The future that we actually got was the International Space Station, which is much more complex than good ol' Mir, but seems like it isn't much of an advancement as far as science is concerned. It takes a cosmonaut with the credentials of Pavel Vinogradov to blow the lid off our space station fantasies:
...We are now flying with zero efficiency. We’re carrying out 30-year-old experiments. Even if they are very important, do they move us forward? I have no idea. The Americans are doing experiments that we did back in the Salyut and Mir days. Why? Can’t they find the results [in Russia]? Or don’t they want to? This is amazing. I always thought we have to fly in the interests of science, to produce results needed by many people, and all we’re doing is keeping the station in working order. 62% of our time goes to servicing on-board systems, 15% to personal needs and only 23% to science…

This is an amazing revelation. So we're paying $7B per year and putting the lives of our astronauts in jeopardy just so we can rehash Russia's accomplishments on Mir? Absolutely ridiculous!

As far as Dr. Day's central argument (the decay of the once-great Energia company) goes, it's hard to not see the Russian manned space program in its dying convulsions, a victim of a poor grasp for capitalism. Energia should have seized upon the demand for space tourism and began launching Soyuz missions explicitly for tourist purposes. The company could have even built a duplicate of the Mir core module to give the tourists a destination where they could play. While the startup costs of such a project would be startling, there are plenty of American mega-millionaires (Dennis Tito, Anousheh Ansari, etc) who have a demonstrated willingness to pay the high prices involved. Perhaps if commercial money was supporting a space station like the Mir clone I propose, there might be actual research into life-saving drugs going on aboard that station.

Energia had a good idea regarding the Kliper spacecraft (at least until it sprouted wings and landing gear,) but it was blocked by the extreme conservatism of Roscosmos. Energia will probably be doomed by the delusional visions of the Putin-crony who was recently put in charge of the company.

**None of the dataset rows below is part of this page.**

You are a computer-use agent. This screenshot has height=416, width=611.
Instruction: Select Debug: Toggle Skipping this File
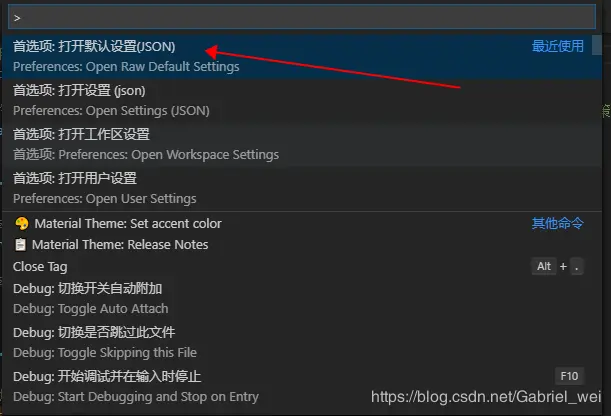302,343
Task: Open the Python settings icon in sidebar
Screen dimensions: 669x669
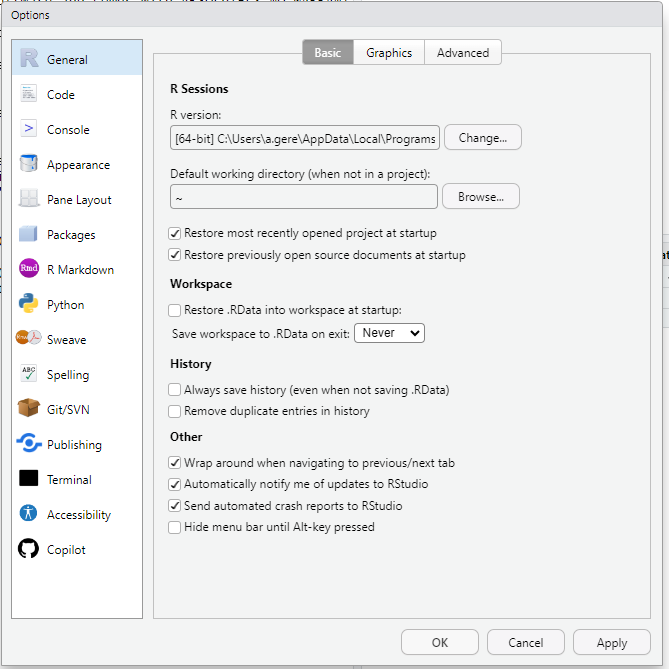Action: click(29, 305)
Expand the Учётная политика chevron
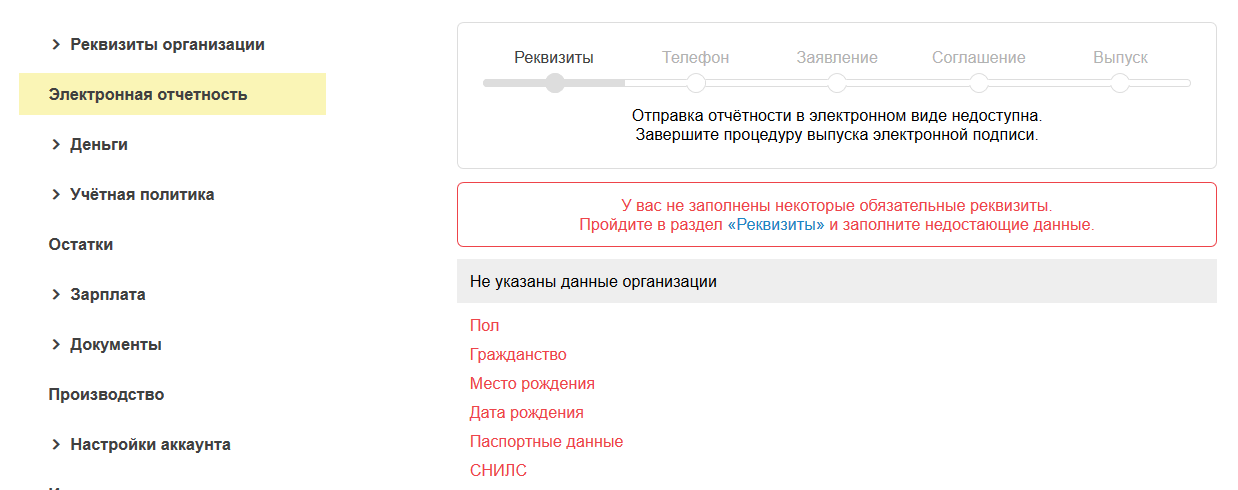The height and width of the screenshot is (490, 1238). tap(56, 194)
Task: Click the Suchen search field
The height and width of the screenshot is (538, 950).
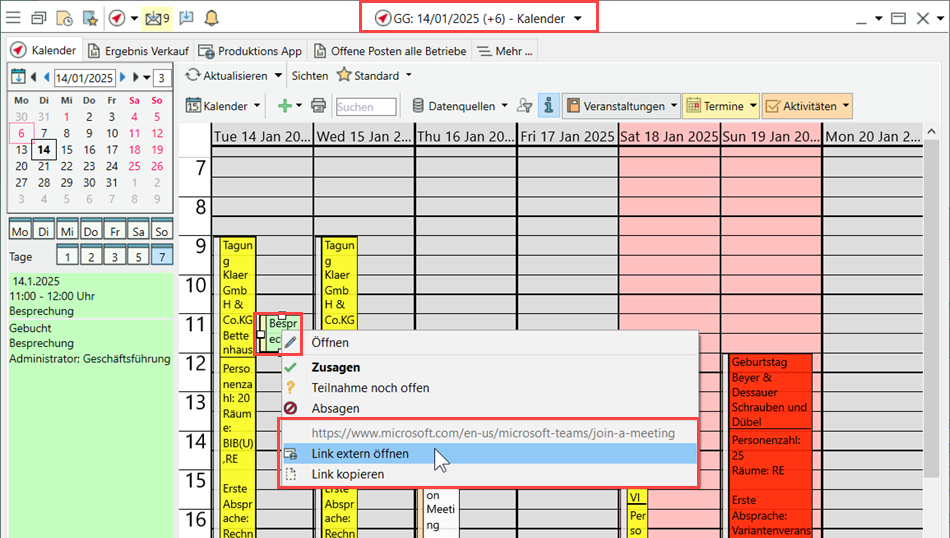Action: pos(366,106)
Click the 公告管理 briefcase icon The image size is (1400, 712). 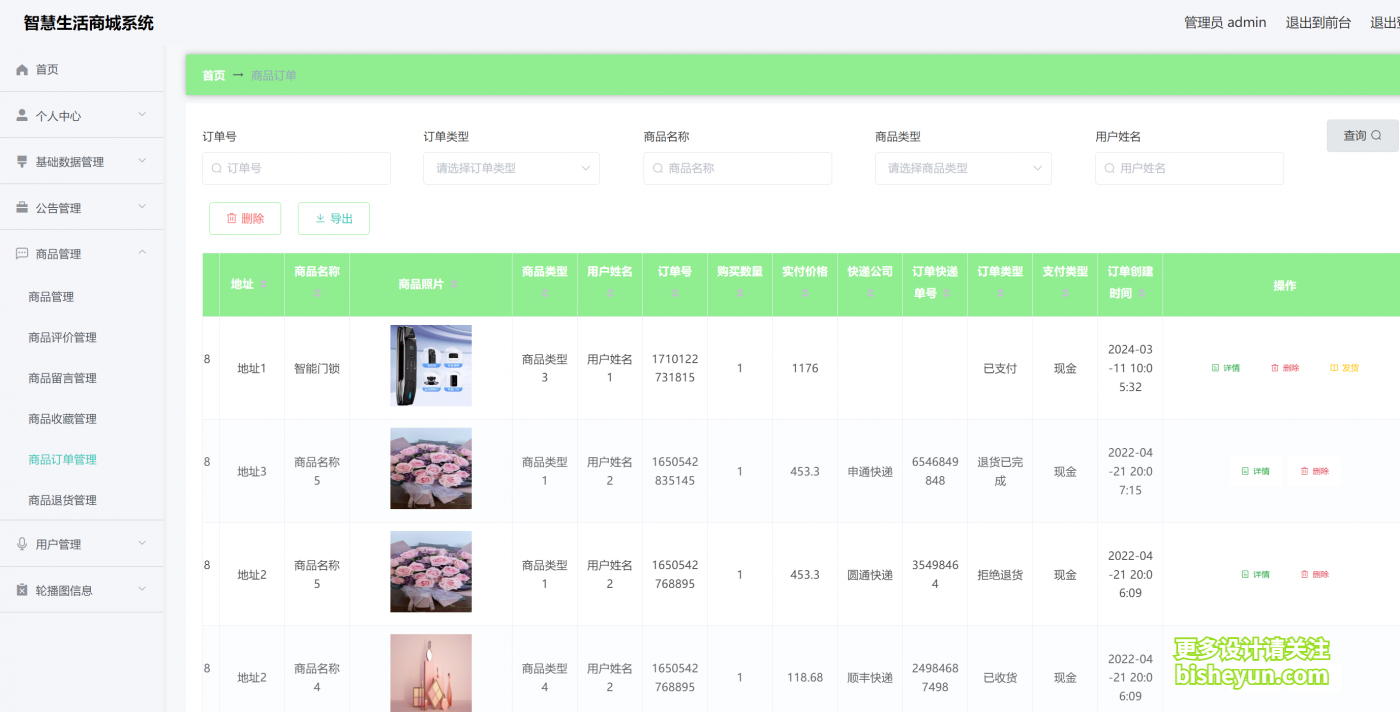point(21,207)
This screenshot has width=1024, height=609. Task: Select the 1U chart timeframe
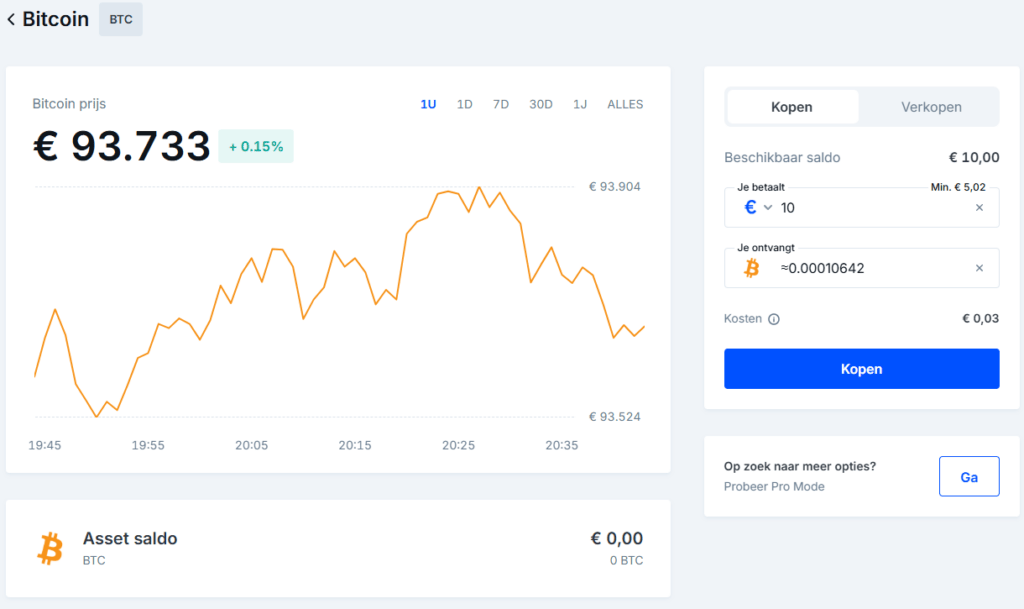pyautogui.click(x=428, y=104)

We face a future where we have a space station that could never survive as a commercial venture, but it's being propped up by the govenments of the spacefaring nations. SpaceX or RpK may build an ISS-compatible capsule and fly it in the 2010-2012 timeframe. NASA is still working on Orion, which will meet all of the ISS needs, but it may not be ready until 2015 or later. For Energia and the Russian manned spaceflight program, they will need to make bold but calculated moves to avoid being left in the dust. By luring in European government dollars and relying on the tried and true Zenit rocket (although last month's SeaLaunch failure should give us pause,) the Russians could design a reusable, six-man semi-ballistic capsule. That evolutionary step beyond the 40-year-old Soyuz is perhaps the only thing that can jump-start a stagnant space program that used to be the most elite space program in the world.